In eerder werk, de groep analyseerde monsters van een van de twee isotopische groepen meteorieten, bekend als de niet-koolstofhoudende meteorieten. Men denkt dat deze rotsen zijn ontstaan in een "reservoir, " of regio van het vroege zonnestelsel, relatief dicht bij de zon. De groep van Weiss identificeerde eerder het oude magnetische veld in monsters uit dit nabij gelegen gebied.
Een meteoriet mismatch
In hun nieuwe studie de onderzoekers vroegen zich af of het magnetische veld hetzelfde zou zijn in de tweede isotoop, "koolstofhoudende" groep meteorieten, die, te oordelen naar hun isotopensamenstelling, Men denkt dat ze verder in het zonnestelsel zijn ontstaan.
Ze analyseerden chondrulen, elk met een afmeting van ongeveer 100 micron, van twee koolstofhoudende meteorieten die op Antarctica zijn ontdekt. Met behulp van het supergeleidende kwantuminterferentieapparaat, of INKTVIS, een uiterst nauwkeurige microscoop in het laboratorium van Weiss, het team bepaalde het origineel van elke chondrule, oud magnetisch veld.
Verrassend genoeg, ze ontdekten dat hun veldsterkte sterker was dan die van de dichterbij gelegen niet-koolstofhoudende meteorieten die ze eerder hadden gemeten. Terwijl jonge planetenstelsels vorm krijgen, wetenschappers verwachten dat de sterkte van het magnetische veld zal afnemen met de afstand tot de zon.
In tegenstelling tot, Borlina en zijn collega's ontdekten dat de verre chondrulen een sterker magnetisch veld hadden, van ongeveer 100 microtesla, vergeleken met een veld van 50 microtesla in de dichterbij gelegen chondrulen. Als referentie, het magnetisch veld van de aarde is tegenwoordig ongeveer 50 microtesla.
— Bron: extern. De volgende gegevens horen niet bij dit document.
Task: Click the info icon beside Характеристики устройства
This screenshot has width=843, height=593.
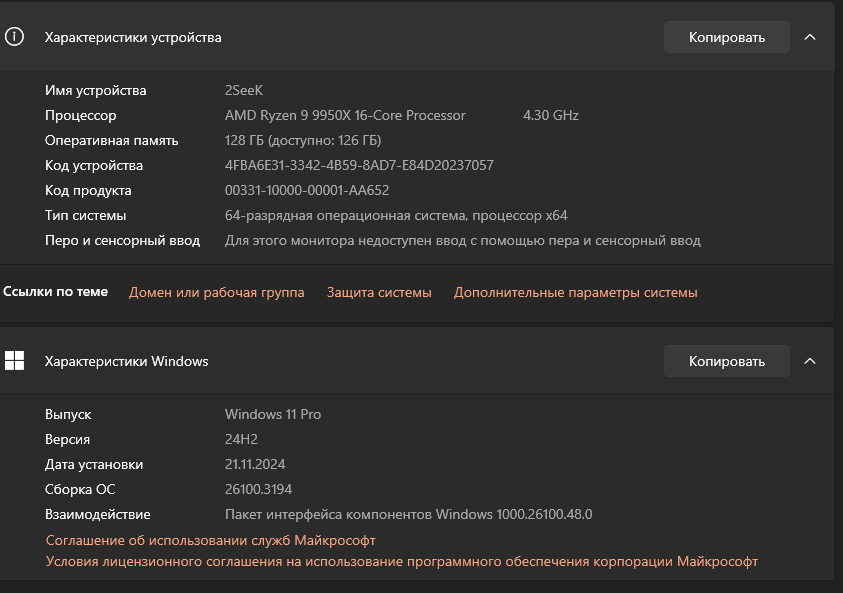Action: (14, 37)
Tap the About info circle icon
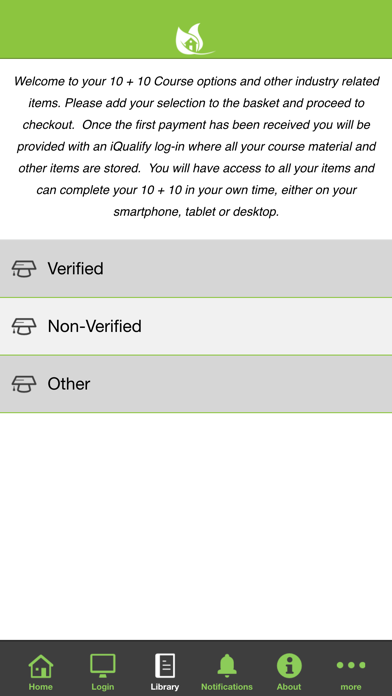This screenshot has height=696, width=392. point(289,666)

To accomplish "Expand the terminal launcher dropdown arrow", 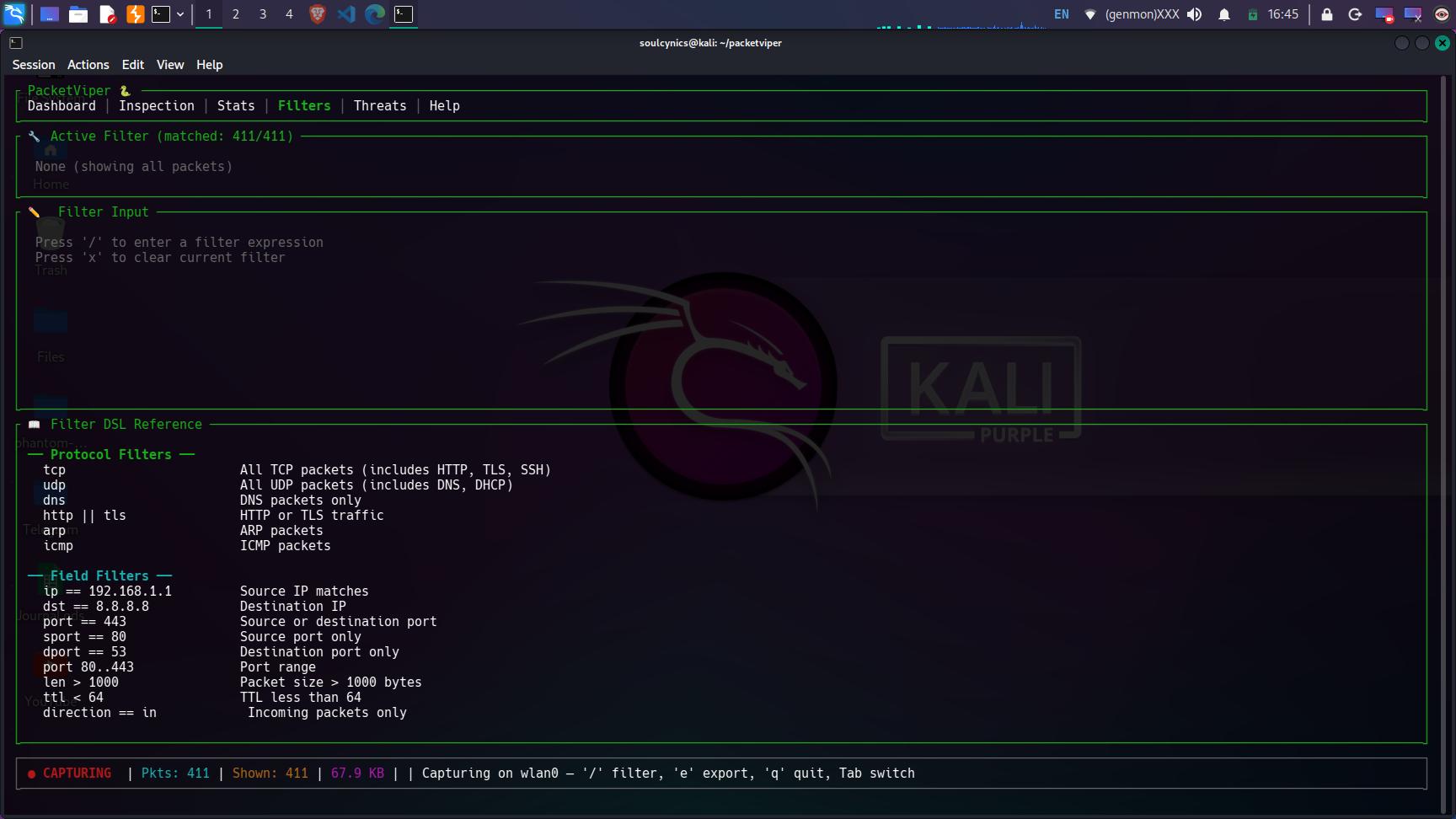I will (x=180, y=14).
Het magnetisch veld van een planetair systeem is een maat voor de accretiesnelheid, of de hoeveelheid gas en stof die het in de loop van de tijd in zijn centrum kan trekken. Gebaseerd op het magnetische veld van de koolstofhoudende chondrulen, het buitenste gebied van het zonnestelsel moet veel meer massa hebben verzameld dan het binnenste.
Met behulp van modellen om verschillende scenario's te simuleren, het team concludeerde dat de meest waarschijnlijke verklaring voor de mismatch in accretiesnelheden het bestaan van een kloof tussen de binnen- en buitenregio's is, die de hoeveelheid gas en stof die vanuit de buitenste regionen naar de zon stromen had kunnen verminderen.
"Hiaten komen vaak voor in protoplanetaire systemen, en we laten nu zien dat we er een hadden in ons eigen zonnestelsel, "zegt Borlina. "Dit geeft het antwoord op deze rare dichotomie die we zien in meteorieten, en levert bewijs dat hiaten de samenstelling van planeten beïnvloeden."